(Exercise description): Return exactly the lines from the one that contains "Select the 到着 arrival time option" up to the last line of the listing, and nothing else.

(Recorded information):

*** Block opens ***

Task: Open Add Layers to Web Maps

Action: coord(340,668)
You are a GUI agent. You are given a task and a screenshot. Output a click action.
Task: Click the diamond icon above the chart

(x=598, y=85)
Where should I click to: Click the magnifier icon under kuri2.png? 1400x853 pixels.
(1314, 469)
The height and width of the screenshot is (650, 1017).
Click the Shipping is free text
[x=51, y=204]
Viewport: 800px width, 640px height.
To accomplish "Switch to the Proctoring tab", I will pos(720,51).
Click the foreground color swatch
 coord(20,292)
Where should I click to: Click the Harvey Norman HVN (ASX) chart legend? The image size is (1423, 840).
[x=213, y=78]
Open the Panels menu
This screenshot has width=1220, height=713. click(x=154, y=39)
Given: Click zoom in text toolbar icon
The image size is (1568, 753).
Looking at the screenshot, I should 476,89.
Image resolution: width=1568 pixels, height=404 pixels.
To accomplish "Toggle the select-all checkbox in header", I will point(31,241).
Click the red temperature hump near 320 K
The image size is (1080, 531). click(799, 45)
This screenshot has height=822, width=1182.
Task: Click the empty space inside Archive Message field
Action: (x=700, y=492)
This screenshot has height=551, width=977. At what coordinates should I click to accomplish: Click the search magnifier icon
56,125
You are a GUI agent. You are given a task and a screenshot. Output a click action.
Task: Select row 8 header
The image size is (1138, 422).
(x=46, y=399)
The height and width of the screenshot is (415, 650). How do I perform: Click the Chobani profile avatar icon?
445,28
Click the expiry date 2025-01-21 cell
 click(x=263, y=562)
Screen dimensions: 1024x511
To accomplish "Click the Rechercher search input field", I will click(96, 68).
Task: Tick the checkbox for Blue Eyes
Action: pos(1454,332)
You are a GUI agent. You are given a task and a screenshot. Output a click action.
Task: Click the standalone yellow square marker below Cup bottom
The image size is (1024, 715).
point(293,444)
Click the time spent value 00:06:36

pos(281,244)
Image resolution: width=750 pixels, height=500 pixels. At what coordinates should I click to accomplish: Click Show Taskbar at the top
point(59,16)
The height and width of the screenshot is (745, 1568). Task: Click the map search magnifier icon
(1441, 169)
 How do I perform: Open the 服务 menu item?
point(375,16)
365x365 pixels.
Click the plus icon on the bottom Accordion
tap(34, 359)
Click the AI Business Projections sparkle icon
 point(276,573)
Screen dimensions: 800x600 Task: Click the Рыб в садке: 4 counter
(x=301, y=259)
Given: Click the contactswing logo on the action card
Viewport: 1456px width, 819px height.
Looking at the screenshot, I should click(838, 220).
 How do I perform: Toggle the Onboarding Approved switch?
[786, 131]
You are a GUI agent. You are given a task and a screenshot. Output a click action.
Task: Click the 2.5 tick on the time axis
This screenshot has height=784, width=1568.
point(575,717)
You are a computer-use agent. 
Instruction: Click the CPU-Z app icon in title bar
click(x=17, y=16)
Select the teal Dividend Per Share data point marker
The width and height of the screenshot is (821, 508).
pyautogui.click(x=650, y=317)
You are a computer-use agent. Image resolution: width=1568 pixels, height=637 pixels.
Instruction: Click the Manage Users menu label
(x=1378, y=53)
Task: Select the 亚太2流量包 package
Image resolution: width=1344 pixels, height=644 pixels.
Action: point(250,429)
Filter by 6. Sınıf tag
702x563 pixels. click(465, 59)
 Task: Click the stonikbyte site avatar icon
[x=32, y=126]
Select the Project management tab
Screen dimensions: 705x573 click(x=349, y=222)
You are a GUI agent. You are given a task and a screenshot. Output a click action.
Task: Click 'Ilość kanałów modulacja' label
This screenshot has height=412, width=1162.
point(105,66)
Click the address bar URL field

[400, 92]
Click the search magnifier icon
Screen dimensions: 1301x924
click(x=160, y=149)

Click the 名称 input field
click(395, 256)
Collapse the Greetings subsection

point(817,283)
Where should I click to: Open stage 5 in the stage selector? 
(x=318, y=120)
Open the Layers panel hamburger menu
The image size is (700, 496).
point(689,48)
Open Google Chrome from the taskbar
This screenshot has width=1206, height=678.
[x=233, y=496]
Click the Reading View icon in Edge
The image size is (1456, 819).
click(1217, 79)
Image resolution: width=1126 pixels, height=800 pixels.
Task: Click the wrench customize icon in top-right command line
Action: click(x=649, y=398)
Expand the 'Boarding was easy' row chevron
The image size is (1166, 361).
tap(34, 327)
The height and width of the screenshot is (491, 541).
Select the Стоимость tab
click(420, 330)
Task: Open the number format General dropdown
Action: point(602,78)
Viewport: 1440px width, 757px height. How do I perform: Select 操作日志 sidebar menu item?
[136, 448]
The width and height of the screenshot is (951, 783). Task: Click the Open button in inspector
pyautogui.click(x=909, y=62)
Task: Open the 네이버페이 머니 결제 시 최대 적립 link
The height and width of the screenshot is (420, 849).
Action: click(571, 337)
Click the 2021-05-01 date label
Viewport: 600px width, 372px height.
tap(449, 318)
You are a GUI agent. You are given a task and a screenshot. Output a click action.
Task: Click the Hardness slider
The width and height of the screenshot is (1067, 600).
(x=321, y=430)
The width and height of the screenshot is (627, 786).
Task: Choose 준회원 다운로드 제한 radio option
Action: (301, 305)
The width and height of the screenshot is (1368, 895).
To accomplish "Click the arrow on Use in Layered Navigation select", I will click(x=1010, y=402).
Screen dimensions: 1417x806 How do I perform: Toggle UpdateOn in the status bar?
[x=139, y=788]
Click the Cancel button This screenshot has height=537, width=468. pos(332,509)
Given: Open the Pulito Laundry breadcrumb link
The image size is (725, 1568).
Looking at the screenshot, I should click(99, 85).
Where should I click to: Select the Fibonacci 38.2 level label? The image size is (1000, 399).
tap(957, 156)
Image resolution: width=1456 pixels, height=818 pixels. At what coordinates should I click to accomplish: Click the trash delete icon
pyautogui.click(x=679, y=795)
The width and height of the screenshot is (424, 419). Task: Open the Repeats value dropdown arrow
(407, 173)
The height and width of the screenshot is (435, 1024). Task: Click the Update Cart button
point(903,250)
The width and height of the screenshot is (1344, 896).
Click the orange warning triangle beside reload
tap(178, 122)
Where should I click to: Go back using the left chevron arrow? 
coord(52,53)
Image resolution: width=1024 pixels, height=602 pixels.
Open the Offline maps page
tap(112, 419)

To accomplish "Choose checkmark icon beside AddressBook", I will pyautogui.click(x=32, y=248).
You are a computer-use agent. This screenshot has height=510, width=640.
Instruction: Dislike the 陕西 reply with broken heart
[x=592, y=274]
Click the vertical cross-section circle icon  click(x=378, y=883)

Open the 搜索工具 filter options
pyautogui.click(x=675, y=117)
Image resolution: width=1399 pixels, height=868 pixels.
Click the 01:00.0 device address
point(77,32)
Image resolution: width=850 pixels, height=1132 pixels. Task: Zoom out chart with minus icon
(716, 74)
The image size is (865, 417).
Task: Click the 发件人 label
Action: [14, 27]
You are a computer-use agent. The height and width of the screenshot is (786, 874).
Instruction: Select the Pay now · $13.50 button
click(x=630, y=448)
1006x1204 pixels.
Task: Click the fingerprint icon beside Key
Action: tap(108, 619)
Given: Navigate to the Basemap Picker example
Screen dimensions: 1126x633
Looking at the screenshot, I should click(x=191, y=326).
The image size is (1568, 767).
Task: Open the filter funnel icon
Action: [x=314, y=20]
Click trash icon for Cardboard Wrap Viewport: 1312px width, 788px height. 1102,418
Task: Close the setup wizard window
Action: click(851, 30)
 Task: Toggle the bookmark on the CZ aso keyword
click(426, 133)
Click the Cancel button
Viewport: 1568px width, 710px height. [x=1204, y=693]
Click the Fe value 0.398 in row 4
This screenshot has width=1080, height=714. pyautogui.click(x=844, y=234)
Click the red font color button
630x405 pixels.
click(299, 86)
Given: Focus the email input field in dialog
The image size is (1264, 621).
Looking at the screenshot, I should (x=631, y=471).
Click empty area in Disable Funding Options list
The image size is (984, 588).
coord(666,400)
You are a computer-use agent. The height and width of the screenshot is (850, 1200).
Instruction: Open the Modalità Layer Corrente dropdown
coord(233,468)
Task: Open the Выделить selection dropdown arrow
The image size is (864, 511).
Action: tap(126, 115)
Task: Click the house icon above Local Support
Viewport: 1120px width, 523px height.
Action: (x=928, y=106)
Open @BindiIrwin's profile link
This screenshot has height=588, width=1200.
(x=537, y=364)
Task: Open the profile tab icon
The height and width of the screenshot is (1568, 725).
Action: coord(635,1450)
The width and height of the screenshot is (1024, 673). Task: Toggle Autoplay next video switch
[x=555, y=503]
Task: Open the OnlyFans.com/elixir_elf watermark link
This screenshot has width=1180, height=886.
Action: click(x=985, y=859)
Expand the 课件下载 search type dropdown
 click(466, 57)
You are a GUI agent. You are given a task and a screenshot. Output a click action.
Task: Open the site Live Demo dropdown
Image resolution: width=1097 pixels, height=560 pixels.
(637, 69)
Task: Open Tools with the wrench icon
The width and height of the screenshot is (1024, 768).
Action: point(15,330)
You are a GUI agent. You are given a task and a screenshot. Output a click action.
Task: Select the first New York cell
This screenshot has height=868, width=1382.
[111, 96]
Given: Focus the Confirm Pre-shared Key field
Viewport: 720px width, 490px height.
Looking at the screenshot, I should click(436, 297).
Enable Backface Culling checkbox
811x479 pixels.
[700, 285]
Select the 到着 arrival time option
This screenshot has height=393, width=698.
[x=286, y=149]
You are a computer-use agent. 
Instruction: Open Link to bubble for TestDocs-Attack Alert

*** Block closes ***

(Answer to this exercise):
Select the 到着 arrival time option
This screenshot has height=393, width=698.
[x=286, y=149]
You are a computer-use agent. 
Instruction: Open Link to bubble for TestDocs-Attack Alert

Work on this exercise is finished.